For those who haven’t noticed, traffic here at the two cities has taken a considerable focus on sincerely contributing to the discussion of homosexuality. Always a hot topic, and pinging especially large on our reader’s radar in light of President Obama’s Statement on the matter and the recent publication of the Biola Underground, we at T2C feel it especially relevant to contribute towards the conversation.
Following Andrew’s helpful positioning statement, and Bryan’s penetrating evaluation of the biblical paradigm for marriage, I think it’s helpful to remember another reality of our world- our imperfect world, our sin-shaped world- of which we must all seek to guard our eyes and hearts.
Scripture and other historical documents testify that homosexuality as a practice, and same-sex attraction, appears to have existed from the earliest times. Yet, I feel that the boiling topic of homosexuality and its compatibility with Christianity as it exists on the stove top of American culture today can be diluted to a core issue that is really a weakness in American (and all Western) culture at large. That core issue is that the primary virtue of American culture is individual happiness and the gratification of every person’s individual desires. Indeed, those raised in the post-modern and relativistic milieu of the last few decades are raised with an understanding that my unalienable right to “life, liberty, and the pursuit of happiness” means that the only ethic that exists is the fulfillment and satisfaction of my desires… so long as nobody else gets hurt (although, I believe that we are all woefully shortsighted when it comes to evaluating the damage our desire-driven obsessions take us).
Certainly, the enthronement of individual desires for personal satisfaction above all else is a core virus at play in the epidemic collapse of hetro-sexual marriage in the Western Church. In fact, just in the last year, I heard that the marriage another family whom I have known for years just ended in divorce. Why? Because one member felt like they weren’t getting the love they needed or deserved (which probably certainly true), and that since “what God would want most is for me to be happy,” they filed the divorce papers, and has within two months married another.
“What God wants most is for me to be happy…” THIS has become the ultimate authority for millions in the Church today, whether heterosexual or homosexual in the orientation of their sexual desires. The basis for their life and ethics is not “thus says the LORD,” but “thus yearns my desires.”
This mentality has been inbreed in generations over the last 50 years, as discipline, didactic instruction, and saying “no” to a child have all seemed to have become cultural taboos. The self-esteem movement that I know characterized my own public school education has only contributed to this new cultural virtue, which I believe is as strong inside the church as it is outside.
Satiating what I personally crave, feel, or long for is the new authority for many in the church, and has replaced the Scriptures as the authority for determining how one should live.[1]
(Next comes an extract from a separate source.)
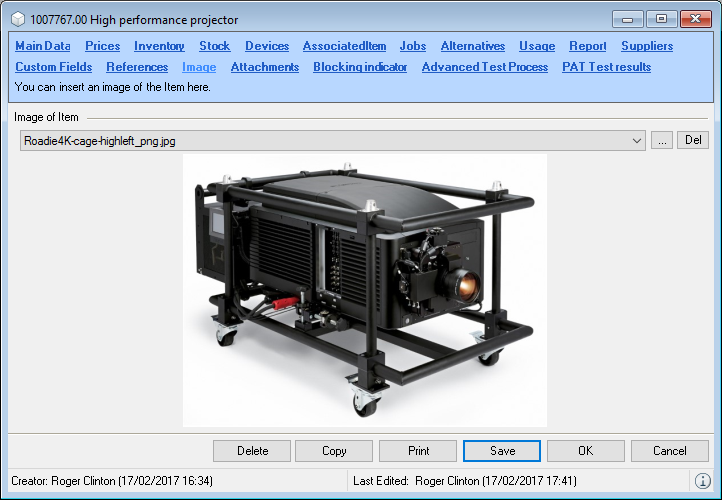Click the projector image preview
The image size is (722, 500).
click(365, 290)
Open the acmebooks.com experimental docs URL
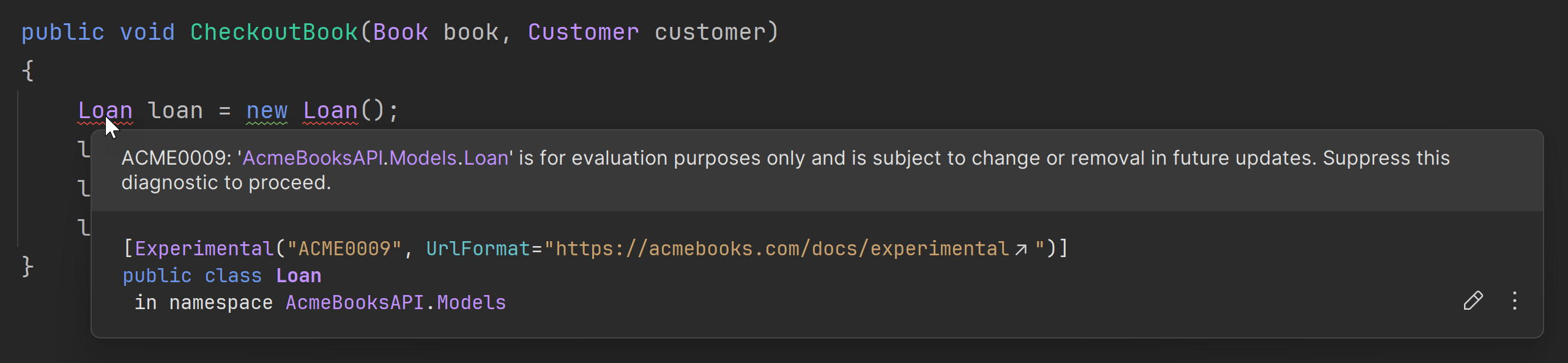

“It is for freedom that Christ has set us free” (Gal 5:1). But, what is the biblical perspective of freedom? Perhaps one of the most difficult blindspots of Western culture is the difficulty in entertaining the idea that freedom in the theological frame work of Paul and Jesus doesn’t mean “freedom to do what I want.” Jesus commands in the Sermon on the Mount, which actually escalates the standards for morality in the life of a disciple (Matt 5:22,28, 39, 44-45) make it pretty clear that the cross does not make lax the Scripture before it, nor nullify it (Matt 5:17). There is little appetite in an entertainment driven culture to consider that Paul reads Jesus and sees freedom as release from the bondage we have to the domain of sin (Rom 8:21), and that the application is not to justify the flesh’s desires… but instead to serve others in love (Gal 5:13). Indeed, the response of one’s heart to this freedom out to be a self-identification and assignment as a slave of righteousness (Rom 6:18), and a servant to one another (1 Cor 9:19).
Thus, the heart tension most at play in the inner turmoil of those trying to reconcile acting upon same-sex attraction and identification with Christ is the same tension every believer lives in day by day: when temptation arises, to what authority do we submit our will? We all need to remember how loving and gracious our God is, who designed us to only be satisfied when we walk in and worship our Lord? Piper truly says it well, “God is most glorified in us, when we are most satisfied in Him.”
Thoughts?
[1] This sad trap is nothing new. In fact, this was the Serpent’s very ploy in the garden scene, where argument of the great deception was to convince mankind that God does not in fact know what is best for us, and that instead of acting in obedience to Him and His word, the true good, and experience of true happiness, is achieved when we act on desires that seek to serve ourselves, and on this side of the fall, whatever my flesh might crave. And the deeper the crave, the more intertwined it becomes in the entanglement of love, sexual drive, and the human appetite for relational filling (most intimate fibers of the human soul), the truer we feel these broken desires to be.